Je tombais de haut! Où était l’image idyllique que
j’avais gardée de mon école primaire. Si j’avais eu de
l’argent, je payais mon engagement décennal et adieu la
compagnie!
J’ai eu mon C.A.P, sûrement par sympathie de la Commission devant
ma situation: mes quatre chenapans ont refusé de chanter et de
faire de la gymnastique!
A la rentrée 46-47, je suis nommée dans un hameau du
Sud-Finistère. Si j’ai manqué d’élèves la
première année, je vais être bien servie pour la
deuxième: 68 enfants de 5 et 6 ans! Il est inutile de dire qu’il
n’y avait pas assez de bancs pour qu’ils puissent tous s’asseoir.
Encore une année où il m’a fallu essayer de «garder
la tête hors de l’eau.»
Je n’aurais plus, à la rentrée 47 que 42
élèves dans mon CP.
Mimi Thomas
Dans cette ambiance patoisante, j’eus tôt fait, moi aussi, de
comprendre et d’utiliser le patois. Nous étions là pour
enseigner le français, mais il faut bien avouer que souvent nous
nous régalions d’expressions comme: «une poule qui
s’épivardait dans la poussière». Connaissez-vous
plus expressif en français? Et quand un petiot, tout joyeux nous
annonçait: «C’te nuit y’a un p’tit viau qu’est nessu,
l’est to bian, avec une lune su l’nai», c’est dans le même
langage, moitié patois, moitié français, que
l’entretien continuait.
(...)Après quatre années de guerre pendant lesquelles,
dans des conditions difficiles, la pédagogie ne nous avait
guère donné de satisfaction, Paul parlait de changer de
métier.

## [Énoncé a]
Recopiez à l'identique le passage de l'extrait fourni qui va de « A la rentrée » à « dans mon CP. ».

## [Données fournies]

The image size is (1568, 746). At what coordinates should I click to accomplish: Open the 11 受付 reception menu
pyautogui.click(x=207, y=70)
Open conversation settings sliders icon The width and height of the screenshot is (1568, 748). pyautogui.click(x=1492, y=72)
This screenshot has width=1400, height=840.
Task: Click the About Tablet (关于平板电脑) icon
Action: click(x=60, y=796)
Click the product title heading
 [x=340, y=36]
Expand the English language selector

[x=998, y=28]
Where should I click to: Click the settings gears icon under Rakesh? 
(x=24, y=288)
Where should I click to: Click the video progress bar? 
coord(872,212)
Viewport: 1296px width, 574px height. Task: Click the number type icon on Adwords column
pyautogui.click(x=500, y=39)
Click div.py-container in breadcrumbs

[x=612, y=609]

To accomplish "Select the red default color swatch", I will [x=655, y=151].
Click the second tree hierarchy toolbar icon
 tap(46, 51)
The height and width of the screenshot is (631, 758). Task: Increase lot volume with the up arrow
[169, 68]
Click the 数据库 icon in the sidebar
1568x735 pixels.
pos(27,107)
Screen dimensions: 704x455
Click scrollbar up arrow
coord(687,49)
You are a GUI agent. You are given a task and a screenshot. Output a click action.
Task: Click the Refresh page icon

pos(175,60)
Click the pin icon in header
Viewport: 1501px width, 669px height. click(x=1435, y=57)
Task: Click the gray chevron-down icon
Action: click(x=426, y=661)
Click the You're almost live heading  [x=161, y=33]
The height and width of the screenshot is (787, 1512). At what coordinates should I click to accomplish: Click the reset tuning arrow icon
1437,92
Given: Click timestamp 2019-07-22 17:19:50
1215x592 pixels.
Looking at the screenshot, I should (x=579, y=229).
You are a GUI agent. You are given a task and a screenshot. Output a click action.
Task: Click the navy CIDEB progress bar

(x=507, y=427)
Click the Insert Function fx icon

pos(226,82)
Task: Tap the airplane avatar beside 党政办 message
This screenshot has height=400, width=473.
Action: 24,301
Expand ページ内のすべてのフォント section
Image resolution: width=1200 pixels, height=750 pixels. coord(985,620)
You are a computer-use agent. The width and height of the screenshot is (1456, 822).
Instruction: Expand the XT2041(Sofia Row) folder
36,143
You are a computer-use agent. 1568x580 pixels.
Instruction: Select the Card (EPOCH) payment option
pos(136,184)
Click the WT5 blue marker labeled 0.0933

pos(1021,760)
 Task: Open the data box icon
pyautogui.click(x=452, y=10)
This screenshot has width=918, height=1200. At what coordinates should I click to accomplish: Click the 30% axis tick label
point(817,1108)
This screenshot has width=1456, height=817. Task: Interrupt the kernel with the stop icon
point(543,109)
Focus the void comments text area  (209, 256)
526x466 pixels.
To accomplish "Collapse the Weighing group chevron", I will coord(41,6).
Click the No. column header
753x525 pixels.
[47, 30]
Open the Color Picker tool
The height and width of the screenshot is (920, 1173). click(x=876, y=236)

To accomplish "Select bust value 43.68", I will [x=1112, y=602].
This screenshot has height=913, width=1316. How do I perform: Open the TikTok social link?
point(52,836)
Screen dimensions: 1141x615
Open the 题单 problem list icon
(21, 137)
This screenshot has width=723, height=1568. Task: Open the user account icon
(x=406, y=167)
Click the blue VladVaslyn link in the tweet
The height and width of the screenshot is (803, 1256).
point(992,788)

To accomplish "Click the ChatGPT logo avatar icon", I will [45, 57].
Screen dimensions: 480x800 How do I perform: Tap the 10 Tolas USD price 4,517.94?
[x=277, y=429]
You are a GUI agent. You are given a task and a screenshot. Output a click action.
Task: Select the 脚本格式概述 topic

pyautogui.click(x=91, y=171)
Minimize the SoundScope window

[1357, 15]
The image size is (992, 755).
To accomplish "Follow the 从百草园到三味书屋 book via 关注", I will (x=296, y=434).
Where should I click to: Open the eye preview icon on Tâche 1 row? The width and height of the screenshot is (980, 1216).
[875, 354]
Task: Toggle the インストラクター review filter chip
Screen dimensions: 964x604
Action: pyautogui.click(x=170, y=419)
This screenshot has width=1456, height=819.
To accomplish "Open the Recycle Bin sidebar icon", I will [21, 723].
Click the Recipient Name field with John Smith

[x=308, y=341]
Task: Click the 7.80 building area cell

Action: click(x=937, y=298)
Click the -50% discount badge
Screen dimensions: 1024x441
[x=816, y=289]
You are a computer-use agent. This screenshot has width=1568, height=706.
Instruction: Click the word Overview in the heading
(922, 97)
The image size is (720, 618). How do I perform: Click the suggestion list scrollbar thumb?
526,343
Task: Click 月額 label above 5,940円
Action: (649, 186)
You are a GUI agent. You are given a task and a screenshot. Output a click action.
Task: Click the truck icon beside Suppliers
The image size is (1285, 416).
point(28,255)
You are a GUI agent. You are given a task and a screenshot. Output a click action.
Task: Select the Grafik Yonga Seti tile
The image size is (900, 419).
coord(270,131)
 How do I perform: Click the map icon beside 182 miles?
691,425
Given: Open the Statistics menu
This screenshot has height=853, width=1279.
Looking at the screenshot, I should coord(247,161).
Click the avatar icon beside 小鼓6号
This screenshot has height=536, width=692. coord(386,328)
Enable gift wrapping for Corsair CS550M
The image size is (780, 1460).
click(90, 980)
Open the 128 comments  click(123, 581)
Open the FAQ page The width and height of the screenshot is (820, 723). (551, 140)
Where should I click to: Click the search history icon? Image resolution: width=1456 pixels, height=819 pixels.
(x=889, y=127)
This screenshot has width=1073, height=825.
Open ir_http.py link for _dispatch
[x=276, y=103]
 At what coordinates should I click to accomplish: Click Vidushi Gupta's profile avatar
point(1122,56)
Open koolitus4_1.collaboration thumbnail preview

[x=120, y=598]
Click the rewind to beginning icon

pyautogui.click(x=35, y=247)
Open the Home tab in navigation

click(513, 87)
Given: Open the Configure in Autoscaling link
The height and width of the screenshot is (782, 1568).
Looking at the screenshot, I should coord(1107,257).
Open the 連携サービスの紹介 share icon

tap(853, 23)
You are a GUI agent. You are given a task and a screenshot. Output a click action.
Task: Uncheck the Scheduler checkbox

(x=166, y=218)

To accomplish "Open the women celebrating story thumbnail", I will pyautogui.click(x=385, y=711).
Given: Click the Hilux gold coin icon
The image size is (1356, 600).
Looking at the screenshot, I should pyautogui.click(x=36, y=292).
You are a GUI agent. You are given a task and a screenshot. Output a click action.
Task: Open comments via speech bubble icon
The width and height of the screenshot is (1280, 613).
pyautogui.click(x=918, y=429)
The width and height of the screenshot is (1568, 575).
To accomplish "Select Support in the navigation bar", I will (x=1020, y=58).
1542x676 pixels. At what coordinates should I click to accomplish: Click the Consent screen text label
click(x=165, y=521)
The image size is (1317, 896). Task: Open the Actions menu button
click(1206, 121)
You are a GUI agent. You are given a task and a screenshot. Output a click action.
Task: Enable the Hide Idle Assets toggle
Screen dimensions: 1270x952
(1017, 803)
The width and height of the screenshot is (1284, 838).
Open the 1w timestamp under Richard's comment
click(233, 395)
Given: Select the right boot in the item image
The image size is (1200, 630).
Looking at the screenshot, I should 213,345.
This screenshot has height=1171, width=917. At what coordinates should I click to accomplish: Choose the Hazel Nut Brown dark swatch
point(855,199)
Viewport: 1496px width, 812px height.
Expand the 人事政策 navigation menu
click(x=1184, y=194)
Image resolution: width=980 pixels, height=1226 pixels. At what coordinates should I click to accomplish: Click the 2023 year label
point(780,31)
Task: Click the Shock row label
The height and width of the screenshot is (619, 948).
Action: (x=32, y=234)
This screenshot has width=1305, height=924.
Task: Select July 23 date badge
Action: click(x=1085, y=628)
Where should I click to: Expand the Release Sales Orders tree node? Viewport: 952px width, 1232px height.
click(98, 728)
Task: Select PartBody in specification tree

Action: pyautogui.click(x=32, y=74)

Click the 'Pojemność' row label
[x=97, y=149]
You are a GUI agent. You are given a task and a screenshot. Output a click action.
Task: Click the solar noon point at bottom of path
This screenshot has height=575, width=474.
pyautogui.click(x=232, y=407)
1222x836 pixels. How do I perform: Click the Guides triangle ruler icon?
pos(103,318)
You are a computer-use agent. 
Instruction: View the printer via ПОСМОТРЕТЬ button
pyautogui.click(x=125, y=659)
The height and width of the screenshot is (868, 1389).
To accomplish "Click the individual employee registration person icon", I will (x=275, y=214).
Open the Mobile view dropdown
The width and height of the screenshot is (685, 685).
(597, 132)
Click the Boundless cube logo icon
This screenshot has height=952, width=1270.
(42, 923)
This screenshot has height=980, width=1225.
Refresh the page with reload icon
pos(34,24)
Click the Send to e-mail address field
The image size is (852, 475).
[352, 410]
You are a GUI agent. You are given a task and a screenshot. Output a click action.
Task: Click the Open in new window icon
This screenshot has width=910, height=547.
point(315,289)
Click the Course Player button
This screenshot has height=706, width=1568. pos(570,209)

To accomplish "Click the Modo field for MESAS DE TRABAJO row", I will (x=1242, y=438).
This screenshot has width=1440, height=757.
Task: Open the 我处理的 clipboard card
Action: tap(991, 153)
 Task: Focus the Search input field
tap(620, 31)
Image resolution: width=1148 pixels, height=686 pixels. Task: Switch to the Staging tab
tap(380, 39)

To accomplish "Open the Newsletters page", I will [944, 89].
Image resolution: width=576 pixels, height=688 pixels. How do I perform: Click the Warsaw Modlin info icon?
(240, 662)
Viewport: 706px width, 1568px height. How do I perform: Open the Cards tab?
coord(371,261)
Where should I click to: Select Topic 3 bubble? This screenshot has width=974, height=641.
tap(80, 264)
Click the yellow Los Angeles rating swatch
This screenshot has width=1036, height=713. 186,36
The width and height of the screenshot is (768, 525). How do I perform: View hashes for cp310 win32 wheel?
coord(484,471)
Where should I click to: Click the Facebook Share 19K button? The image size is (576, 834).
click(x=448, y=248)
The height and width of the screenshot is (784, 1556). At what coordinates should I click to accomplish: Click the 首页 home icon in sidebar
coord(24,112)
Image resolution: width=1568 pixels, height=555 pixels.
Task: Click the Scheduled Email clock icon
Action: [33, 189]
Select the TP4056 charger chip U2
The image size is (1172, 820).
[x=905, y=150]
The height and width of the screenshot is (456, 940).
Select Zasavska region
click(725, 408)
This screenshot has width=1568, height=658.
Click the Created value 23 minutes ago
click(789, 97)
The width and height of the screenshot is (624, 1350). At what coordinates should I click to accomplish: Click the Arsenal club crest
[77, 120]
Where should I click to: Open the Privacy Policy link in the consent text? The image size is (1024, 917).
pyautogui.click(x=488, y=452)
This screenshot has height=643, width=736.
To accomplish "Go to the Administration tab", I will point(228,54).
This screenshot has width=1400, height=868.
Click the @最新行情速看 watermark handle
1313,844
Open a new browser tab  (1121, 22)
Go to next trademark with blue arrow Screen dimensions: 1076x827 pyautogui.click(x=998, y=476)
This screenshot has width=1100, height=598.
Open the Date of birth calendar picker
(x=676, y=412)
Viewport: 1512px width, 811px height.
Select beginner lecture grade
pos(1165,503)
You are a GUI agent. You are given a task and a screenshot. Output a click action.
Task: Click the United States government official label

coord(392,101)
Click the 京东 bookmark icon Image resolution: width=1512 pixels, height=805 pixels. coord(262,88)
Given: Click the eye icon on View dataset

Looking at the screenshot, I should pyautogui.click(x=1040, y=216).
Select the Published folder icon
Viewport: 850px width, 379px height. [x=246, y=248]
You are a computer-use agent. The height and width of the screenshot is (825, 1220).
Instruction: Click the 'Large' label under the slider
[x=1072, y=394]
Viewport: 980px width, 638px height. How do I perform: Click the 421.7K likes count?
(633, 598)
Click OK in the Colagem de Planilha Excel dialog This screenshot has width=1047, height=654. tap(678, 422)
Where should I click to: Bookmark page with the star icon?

## [Énoncé b]
Mettez sous forme de CSV à deux colonnes, demande et réponse, uniquement les enregistrements compris entre la ligne contenant « The width and height of the screenshot is (1284, 838). » et la ligne contenant « point(780,31) », ces deux lignes incluses. Prévoyez une ligne par demande, chaque champ entre guillemets, les sauts de ligne remplacés par des espaces.

## [Corrigé a]
A la rentrée 46-47, je suis nommée dans un hameau du
Sud-Finistère. Si j’ai manqué d’élèves la
première année, je vais être bien servie pour la
deuxième: 68 enfants de 5 et 6 ans! Il est inutile de dire qu’il
n’y avait pas assez de bancs pour qu’ils puissent tous s’asseoir.
Encore une année où il m’a fallu essayer de «garder
la tête hors de l’eau.»
Je n’aurais plus, à la rentrée 47 que 42
élèves dans mon CP.

## [Corrigé b]
demande,réponse
"The width and height of the screenshot is (1284, 838). Open the 1w timestamp under Richard's comment","click(233, 395)"
"Given: Select the right boot in the item image The image size is (1200, 630).","Looking at the screenshot, I should 213,345."
"This screenshot has height=1171, width=917. At what coordinates should I click to accomplish: Choose the Hazel Nut Brown dark swatch","point(855,199)"
"Viewport: 1496px width, 812px height. Expand the 人事政策 navigation menu","click(x=1184, y=194)"
"Image resolution: width=980 pixels, height=1226 pixels. At what coordinates should I click to accomplish: Click the 2023 year label","point(780,31)"